Österreich: Gehälter für Journalisten an Zeitschriften steigen

Auf eine Erhöhung der Gehälter um 2,5 Prozent konnten sich in der Tarifrunde für journalistische Beschäftigte bei österreichischen Zeitschriften und Fachmedien am 6. Februar der Österreichische Zeitschriften- und Fachmedienverband (ÖZV) und die Gewerkschaft der Privatangestellten, Druck, Journalismus, Papier (GPA-djp) einigen. Die Erhöhung tritt mit 1. März 2014 in Kraft. Die Laufzeit beträgt zwölf Monate.

Dazu kommt eine Aufrundung auf volle 50-Cent-Beträge. Bestehende Mehrzahlungen bleiben aufrecht erhalten. Die monatliche Infrastrukturpauschale sowohl für angestellte Journalistinnen und Journalisten als auch für freie Mitarbeiter beträgt nun 192 Euro. Die Honorierung für reine A4-Textseiten (max. 6.300 Anschläge) für freie und ständig freie Mitarbeiter steigt auf 105 Euro. Bildbeiträge von Freien werden mit 46 Euro honoriert. Zusätzlich werden Elternkarenzzeiten auf dienstabhängige Ansprüche, insbesondere bei Höherstufungen in den Gehaltstabellen, besser angerechnet: max. 18 Monate und ab März 2015 max. 22 Monate.

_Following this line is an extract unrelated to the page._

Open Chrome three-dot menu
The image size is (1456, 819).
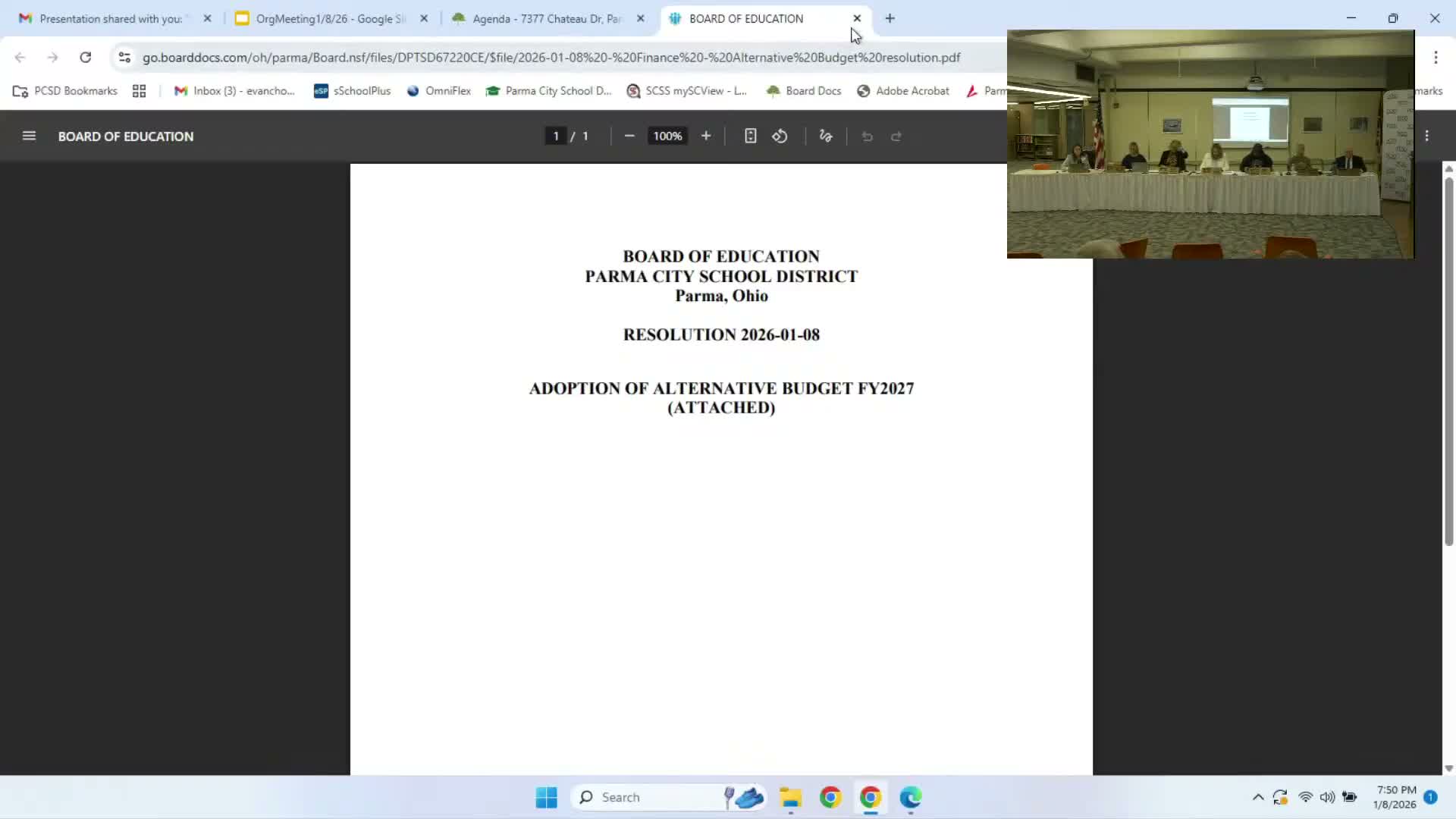(1436, 58)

„Mit diesem Abschluss haben wir für karenzierte Beschäftigte wesentliche Verbesserungen erreicht und auch für freie Mitarbeiterinnen und Mitarbeiter konnten wir einen weiteren Schritt in die richtige Richtung erzielen”, erklärt der Verhandlungsleiter für die GPA-djp, Alexander Baratsits-Altempergen.